— Begin Data extract —
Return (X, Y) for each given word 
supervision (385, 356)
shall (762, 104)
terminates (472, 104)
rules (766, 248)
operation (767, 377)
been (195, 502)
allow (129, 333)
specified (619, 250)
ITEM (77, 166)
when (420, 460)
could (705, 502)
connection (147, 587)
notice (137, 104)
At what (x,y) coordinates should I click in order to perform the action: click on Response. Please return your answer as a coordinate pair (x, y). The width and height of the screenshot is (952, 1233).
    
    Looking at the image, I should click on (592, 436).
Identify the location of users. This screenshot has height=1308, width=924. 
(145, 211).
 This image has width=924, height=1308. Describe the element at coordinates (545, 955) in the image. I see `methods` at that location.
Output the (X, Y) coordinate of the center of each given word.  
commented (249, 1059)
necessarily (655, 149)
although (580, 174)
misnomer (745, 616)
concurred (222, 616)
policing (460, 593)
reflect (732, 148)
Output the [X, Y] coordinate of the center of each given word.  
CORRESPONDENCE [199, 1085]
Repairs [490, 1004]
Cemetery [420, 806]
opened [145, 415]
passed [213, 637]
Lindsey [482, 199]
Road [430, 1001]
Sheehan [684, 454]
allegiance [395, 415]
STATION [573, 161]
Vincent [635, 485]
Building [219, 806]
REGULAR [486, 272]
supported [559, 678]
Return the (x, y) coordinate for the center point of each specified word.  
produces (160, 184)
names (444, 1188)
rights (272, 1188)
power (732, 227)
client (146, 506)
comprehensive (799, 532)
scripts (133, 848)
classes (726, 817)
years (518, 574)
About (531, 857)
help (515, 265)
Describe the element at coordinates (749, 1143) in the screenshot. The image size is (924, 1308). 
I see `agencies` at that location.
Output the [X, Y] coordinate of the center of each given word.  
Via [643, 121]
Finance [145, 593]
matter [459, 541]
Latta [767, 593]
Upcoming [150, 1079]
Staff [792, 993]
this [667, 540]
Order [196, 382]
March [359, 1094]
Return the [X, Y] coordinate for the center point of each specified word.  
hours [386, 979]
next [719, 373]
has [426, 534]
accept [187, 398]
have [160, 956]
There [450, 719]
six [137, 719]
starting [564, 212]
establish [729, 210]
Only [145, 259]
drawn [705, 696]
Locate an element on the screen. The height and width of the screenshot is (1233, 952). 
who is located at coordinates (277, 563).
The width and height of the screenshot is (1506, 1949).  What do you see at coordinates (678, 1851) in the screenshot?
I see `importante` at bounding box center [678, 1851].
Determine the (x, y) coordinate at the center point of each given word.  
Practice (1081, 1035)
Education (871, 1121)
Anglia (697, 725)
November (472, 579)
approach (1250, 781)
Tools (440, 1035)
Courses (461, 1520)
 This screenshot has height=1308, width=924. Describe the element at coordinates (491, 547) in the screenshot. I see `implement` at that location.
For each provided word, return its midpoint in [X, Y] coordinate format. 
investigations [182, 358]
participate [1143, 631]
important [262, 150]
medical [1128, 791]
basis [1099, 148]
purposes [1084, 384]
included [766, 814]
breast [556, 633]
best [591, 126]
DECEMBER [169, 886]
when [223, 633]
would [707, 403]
— End Data extract —
Can you turn all of the records above into a numbered list with one line per item, leaving out the blank lines?

1. Return (X, Y) for each given word 
2. supervision (385, 356)
3. shall (762, 104)
4. terminates (472, 104)
5. rules (766, 248)
6. operation (767, 377)
7. been (195, 502)
8. allow (129, 333)
9. specified (619, 250)
10. ITEM (77, 166)
11. when (420, 460)
12. could (705, 502)
13. connection (147, 587)
14. notice (137, 104)
15. At what (x,y) coordinates should I click in order to perform the action: click on Response. Please return your answer as a coordinate pair (x, y). The width and height of the screenshot is (952, 1233).
16.     Looking at the image, I should click on (592, 436).
17. Identify the location of users. This screenshot has height=1308, width=924. 
18. (145, 211).
19.  This image has width=924, height=1308. Describe the element at coordinates (545, 955) in the image. I see `methods` at that location.
20. Output the (X, Y) coordinate of the center of each given word.  
21. commented (249, 1059)
22. necessarily (655, 149)
23. although (580, 174)
24. misnomer (745, 616)
25. concurred (222, 616)
26. policing (460, 593)
27. reflect (732, 148)
28. Output the [X, Y] coordinate of the center of each given word.  
29. CORRESPONDENCE [199, 1085]
30. Repairs [490, 1004]
31. Cemetery [420, 806]
32. opened [145, 415]
33. passed [213, 637]
34. Lindsey [482, 199]
35. Road [430, 1001]
36. Sheehan [684, 454]
37. allegiance [395, 415]
38. STATION [573, 161]
39. Vincent [635, 485]
40. Building [219, 806]
41. REGULAR [486, 272]
42. supported [559, 678]
43. Return the (x, y) coordinate for the center point of each specified word.  
44. produces (160, 184)
45. names (444, 1188)
46. rights (272, 1188)
47. power (732, 227)
48. client (146, 506)
49. comprehensive (799, 532)
50. scripts (133, 848)
51. classes (726, 817)
52. years (518, 574)
53. About (531, 857)
54. help (515, 265)
55. Describe the element at coordinates (749, 1143) in the screenshot. The image size is (924, 1308). 
56. I see `agencies` at that location.
57. Output the [X, Y] coordinate of the center of each given word.  
58. Via [643, 121]
59. Finance [145, 593]
60. matter [459, 541]
61. Latta [767, 593]
62. Upcoming [150, 1079]
63. Staff [792, 993]
64. this [667, 540]
65. Order [196, 382]
66. March [359, 1094]
67. Return the [X, Y] coordinate for the center point of each specified word.  
68. hours [386, 979]
69. next [719, 373]
70. has [426, 534]
71. accept [187, 398]
72. have [160, 956]
73. There [450, 719]
74. six [137, 719]
75. starting [564, 212]
76. establish [729, 210]
77. Only [145, 259]
78. drawn [705, 696]
79. Locate an element on the screen. The height and width of the screenshot is (1233, 952). 
80. who is located at coordinates (277, 563).
81. The width and height of the screenshot is (1506, 1949).  What do you see at coordinates (678, 1851) in the screenshot?
82. I see `importante` at bounding box center [678, 1851].
83. Determine the (x, y) coordinate at the center point of each given word.  
84. Practice (1081, 1035)
85. Education (871, 1121)
86. Anglia (697, 725)
87. November (472, 579)
88. approach (1250, 781)
89. Tools (440, 1035)
90. Courses (461, 1520)
91.  This screenshot has height=1308, width=924. Describe the element at coordinates (491, 547) in the screenshot. I see `implement` at that location.
92. For each provided word, return its midpoint in [X, Y] coordinate format. 
93. investigations [182, 358]
94. participate [1143, 631]
95. important [262, 150]
96. medical [1128, 791]
97. basis [1099, 148]
98. purposes [1084, 384]
99. included [766, 814]
100. breast [556, 633]
101. best [591, 126]
102. DECEMBER [169, 886]
103. when [223, 633]
104. would [707, 403]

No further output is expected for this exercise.